ANDREW DOYLE / SINGAPORE AND GUY NORRIS / LOS ANGELES
But engine manufacturer shelves project to produce more powerful variant of the engine for the 777 "lite"
General Electric is studying offering the GE90 as an engine option for the Boeing 777-300, building on its growing 777 market penetration with the -94B version. In a related move, the US engine-maker says it has shelved a study into a derated version of its 115,000lb- thrust (510kN) variant of the powerplant for a possible 777 "lite" airliner.
The powerplant under study for the -300 variant will be a 90,000 to 95,000lb-thrust offering based on the 777-200ER's -94B, rather than a derated version of the much more powerful 115,000lb-thrust GE90-115B under development for the 777-200LR/300ER.
GE adds studies for "a bit more thrust" will be undertaken if it is required to match the 98,000lb offered by its competitors.
Until now, only Pratt & Whitney- and Rolls-Royce-powered versions of the 777-300 have been certificated. "We are starting to study a potential GE-powered 777-300 because that represents a product gap," says the company.
GE says the study is in response to requests from existing 777 customers, but denies that it was sparked specifically by a request from Continental Airlines.

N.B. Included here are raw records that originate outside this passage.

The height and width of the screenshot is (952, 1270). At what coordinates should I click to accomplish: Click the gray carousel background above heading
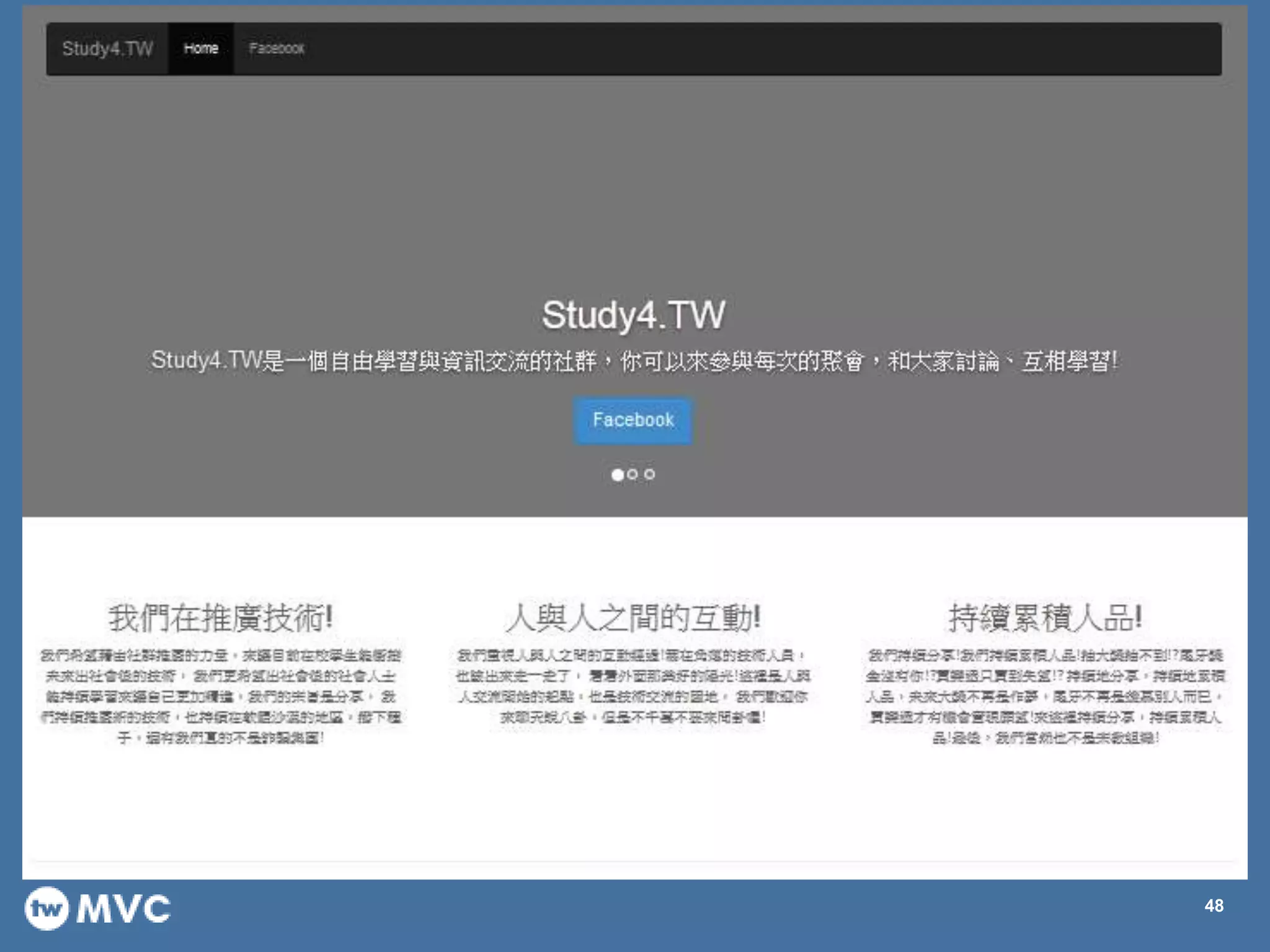(633, 186)
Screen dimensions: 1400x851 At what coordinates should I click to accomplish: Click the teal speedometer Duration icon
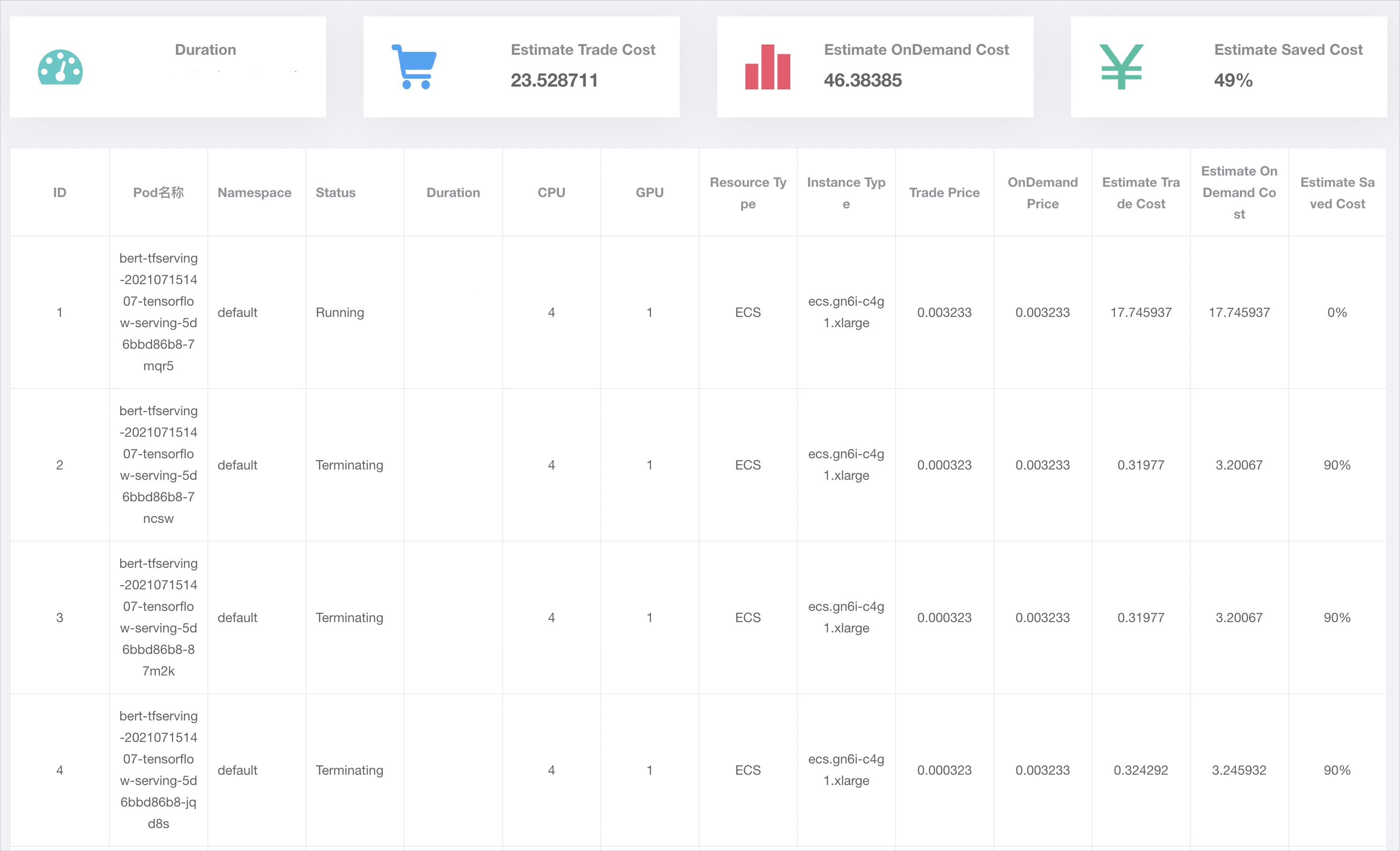[60, 67]
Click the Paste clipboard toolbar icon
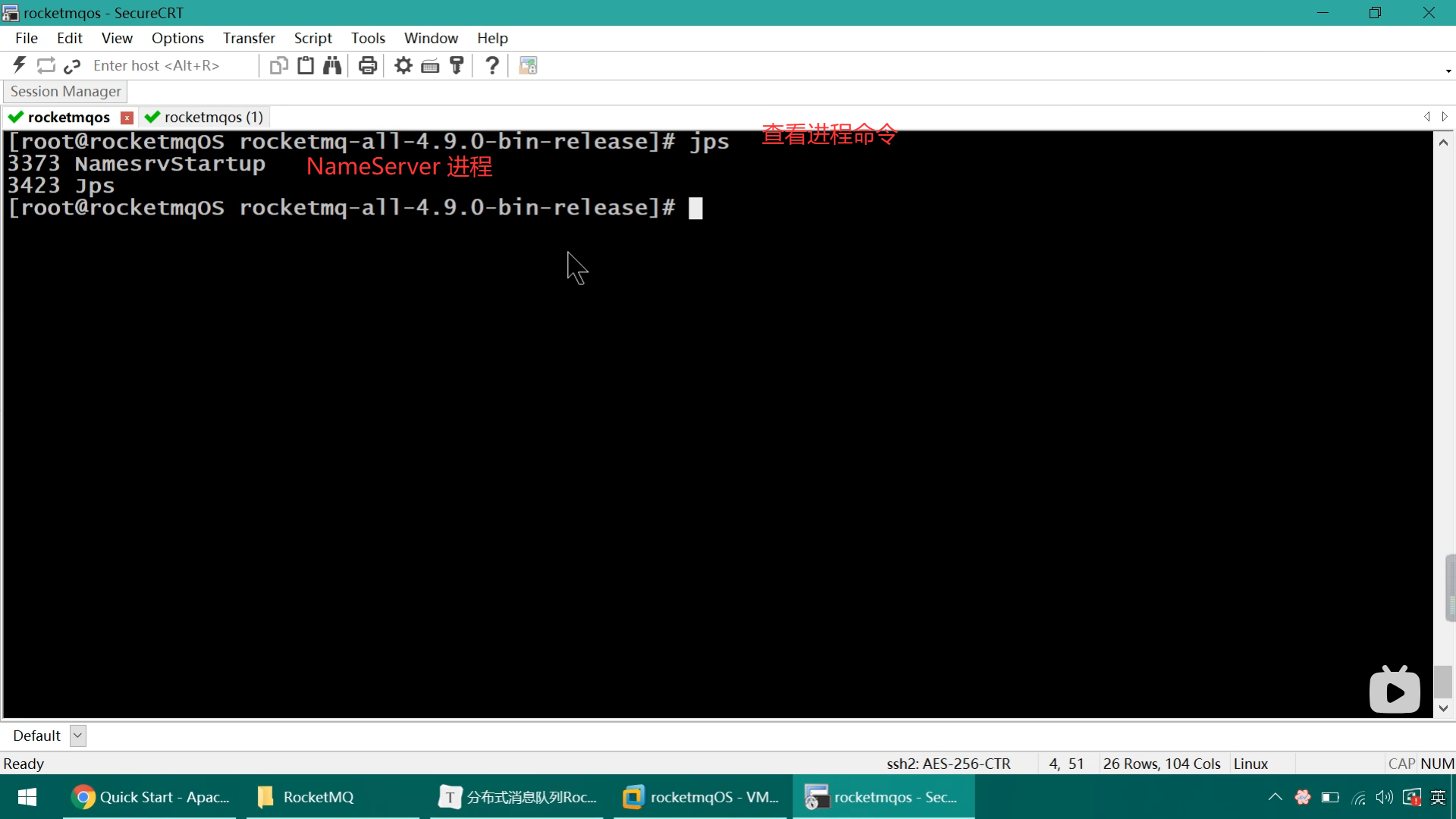This screenshot has height=819, width=1456. (306, 65)
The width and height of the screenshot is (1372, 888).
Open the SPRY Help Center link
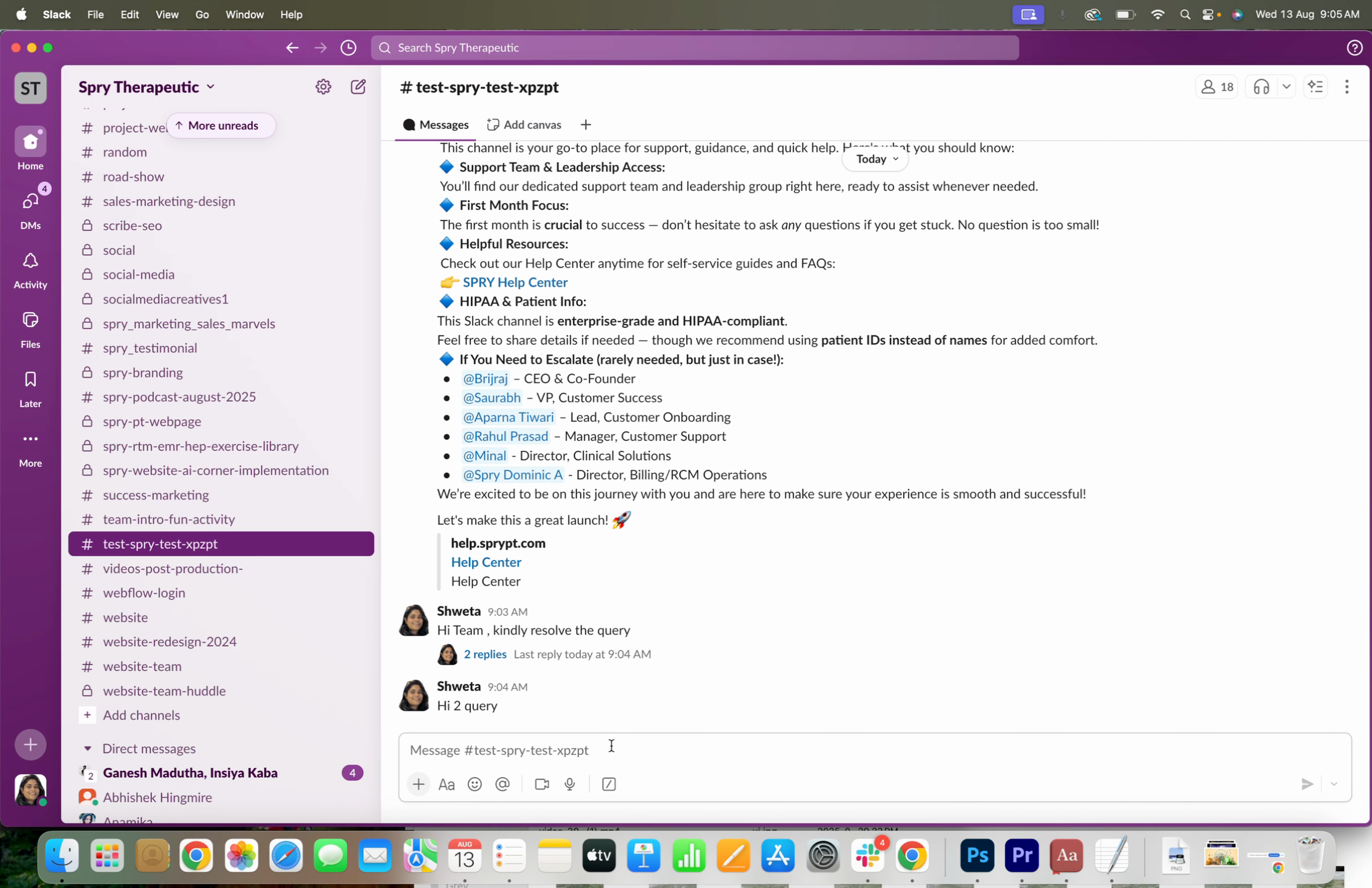(x=515, y=282)
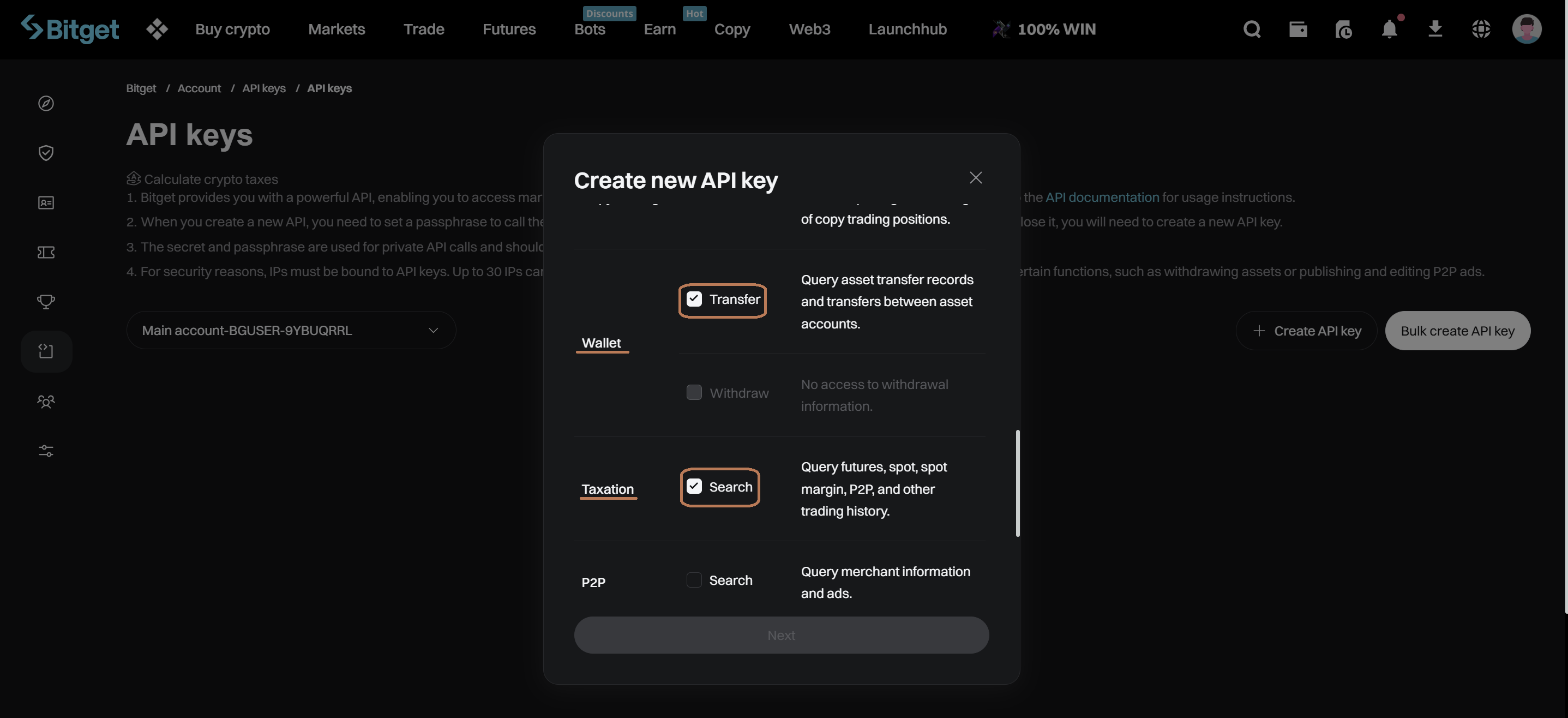Open the language globe icon
This screenshot has height=718, width=1568.
[1480, 28]
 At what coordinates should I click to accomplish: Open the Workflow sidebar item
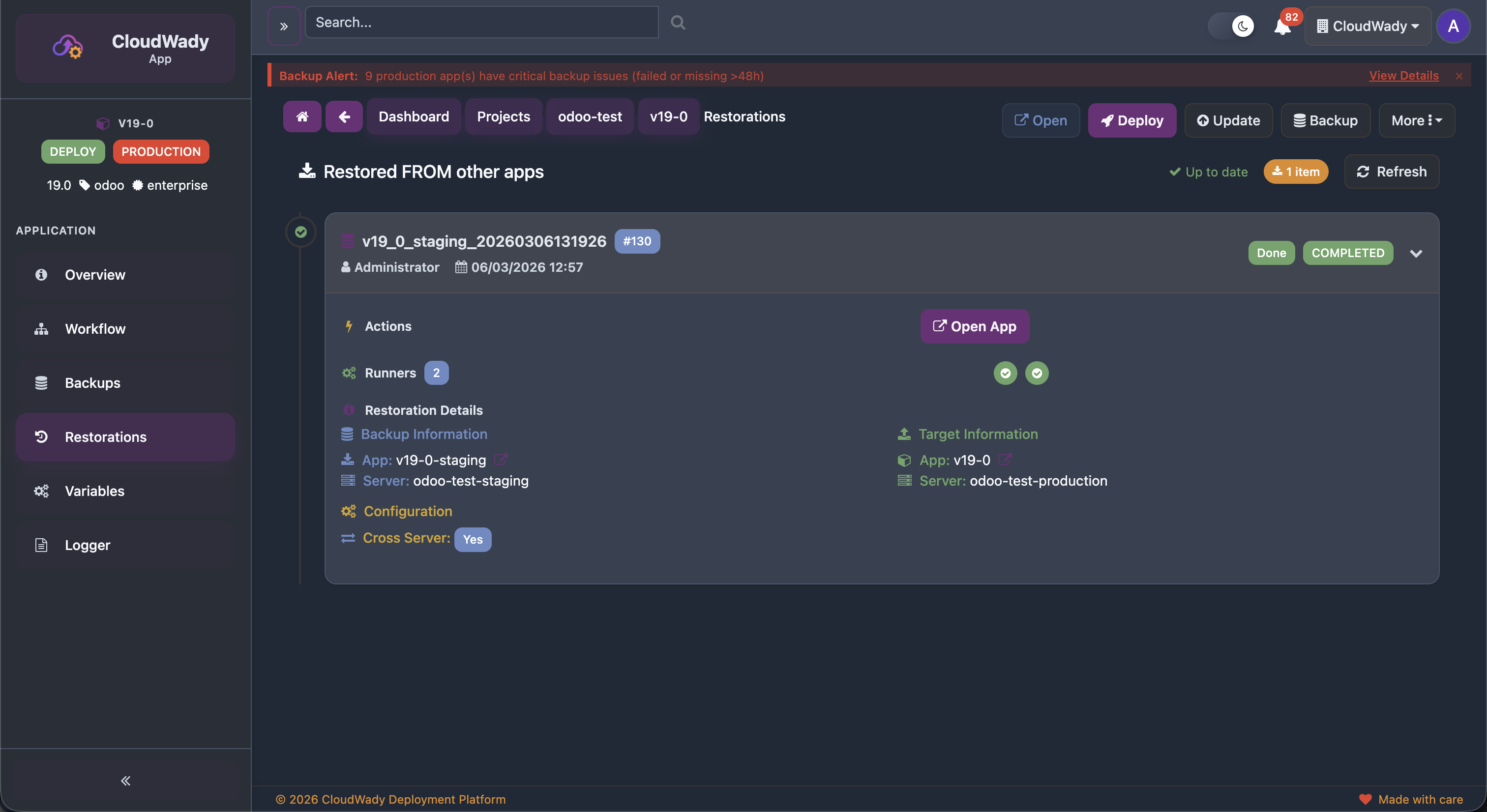coord(95,328)
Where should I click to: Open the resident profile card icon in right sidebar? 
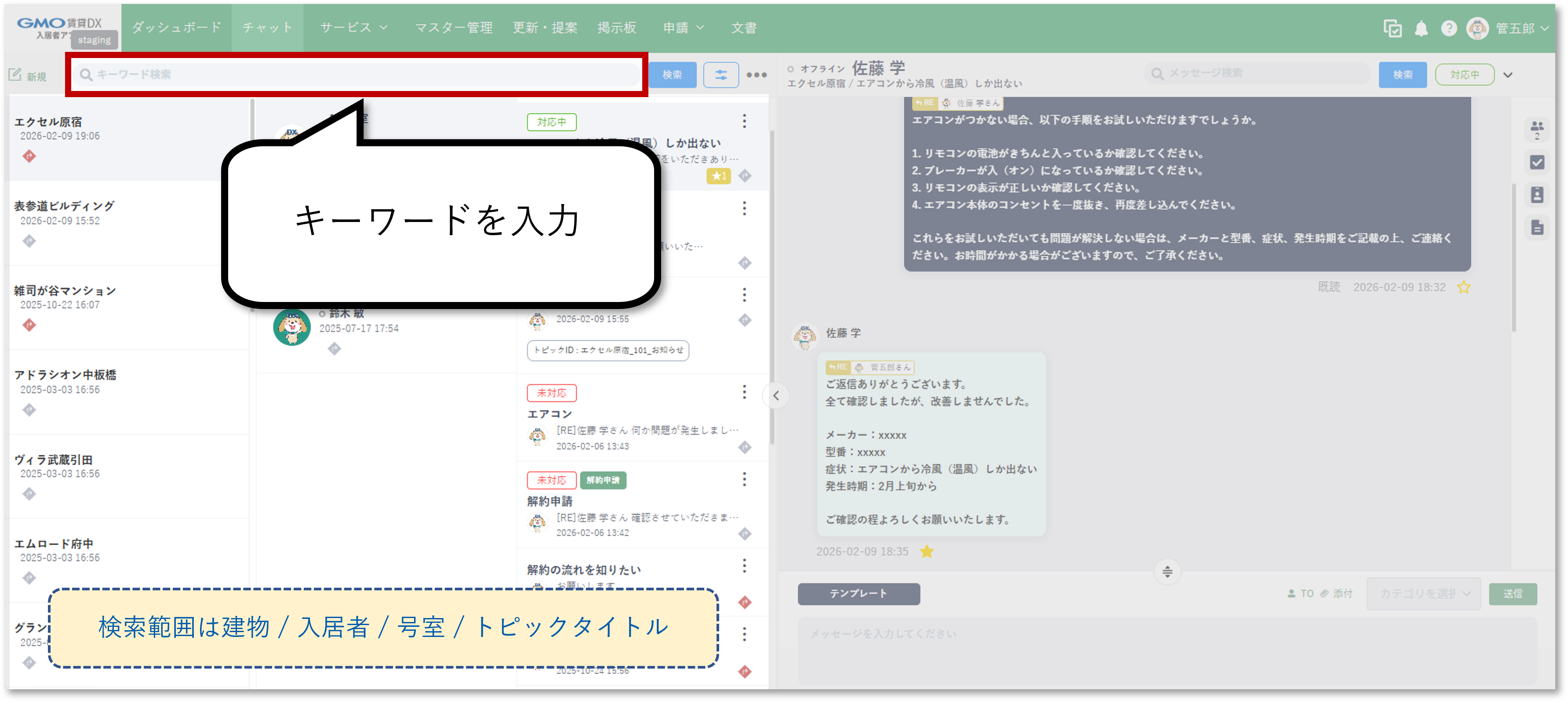click(x=1538, y=194)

GE confirms it studied a derated -115B, but this was not pursued following previously undisclosed discussions with Cathay Pacific over a possible "777X lite" which would have involved certificating the GE90-powered 777-300ER at a lower operating weight. The talks were not supported by Boeing and abandoned when Cathay delayed plans to order more widebodies.
GE90 programme sources say the company wants to have a 98,000lb-thrust engine available to counter offerings from P&W and R-R, although all three are excluded from deploying those engines on 777s with maximum take-off weights of between 299,600kg (660,000lb) - at which the 777-200ER and -300 are limited - and 317,800kg, from where the 777-200LR and -300ER are offered under the 1999 exclusive agreement between Boeing and GE.
This gap has become a sensitive issue because P&W and R-R want to offer their existing customers the option of operating 777s at higher gross weights without switching to the GE90. A key test of Boeing's and GE's strategy is looming as major R-R customer Singapore Airlines begins to evaluate its requirements for higher-weight 777s.